Short problem 1 –
Scale the rows below, beginning at the line that contains "Click the US flag event icon" and going through the last row. Give those lines again, requests included, with every coordinate in the answers multiplied by 2.1 and rounded to a whole number (halves up), and leave the pictures out.
:: Text section
# Available for Pre order January 1st



## rkapuaala (Jan 3, 2008)

Available for Pre-order January 1st 2013 at ScaleHumans








































I need to pre-sale at least 15 of each figure to go into production.


----------



## rkapuaala (Jan 3, 2008)

I've had a less than encouraging begining of the Preorder sales. Every who did order will get the figures they ordered because I want to make at least one mold for myself, but they won't go into production without your help. I've been working on laying these figures up for going on 2 months now and I have to say that they are the best sculpts and kits I have released so far. I'll be raising the prices up 3$ each on the 12th and will leave them on the preorder page till the first shipments on January 17th. After then they will go to my drawer with the less popular and retired figures and will only be available at a premium price as I will only have 1 set of mold to work with.


----------



## rkapuaala (Jan 3, 2008)
::::
Short problem 2 –
According to the forum thread, how many of each figure must be pre-sold before it goes into production?
:: Entries shown
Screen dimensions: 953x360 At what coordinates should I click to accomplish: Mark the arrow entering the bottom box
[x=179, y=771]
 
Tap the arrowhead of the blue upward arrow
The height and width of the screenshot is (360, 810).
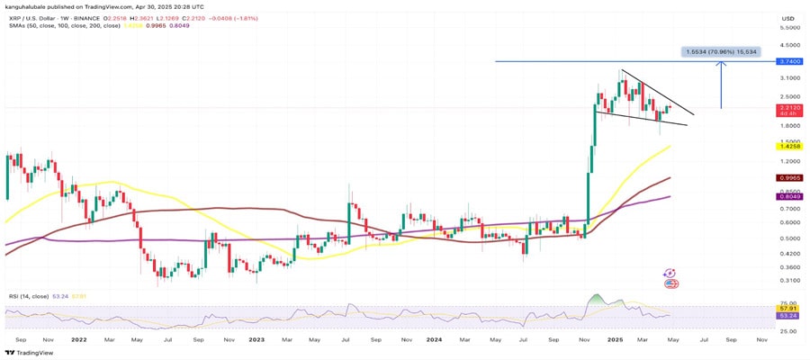(722, 65)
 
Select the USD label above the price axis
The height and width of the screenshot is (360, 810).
(788, 18)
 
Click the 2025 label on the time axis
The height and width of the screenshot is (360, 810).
(616, 341)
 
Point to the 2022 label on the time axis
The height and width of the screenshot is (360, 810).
(78, 341)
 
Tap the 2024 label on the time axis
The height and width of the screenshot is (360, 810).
(436, 341)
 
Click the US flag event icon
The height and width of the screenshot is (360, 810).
(670, 284)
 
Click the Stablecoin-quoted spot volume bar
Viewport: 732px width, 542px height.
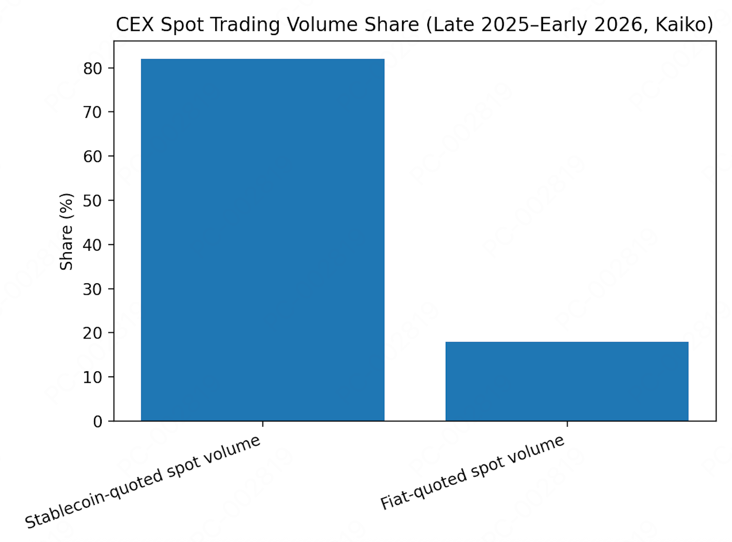(263, 240)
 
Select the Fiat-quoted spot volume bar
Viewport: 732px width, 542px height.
(567, 381)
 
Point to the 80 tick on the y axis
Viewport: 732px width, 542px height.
(93, 69)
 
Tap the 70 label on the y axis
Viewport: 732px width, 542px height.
::::
Full output 1 –
Click the US flag event icon
The height and width of the screenshot is (360, 810).
(1407, 596)
 
Click the Stablecoin-quoted spot volume bar
Viewport: 732px width, 542px height.
(552, 504)
 
Select the Fiat-quoted spot volume bar
Viewport: 732px width, 542px height.
(1191, 800)
 
Point to the 80 tick on the y axis
Viewport: 732px width, 542px height.
(195, 145)
 
Tap the 70 label on the y axis
Viewport: 732px width, 542px height.

Full output 2 –
At least 15 of each figure.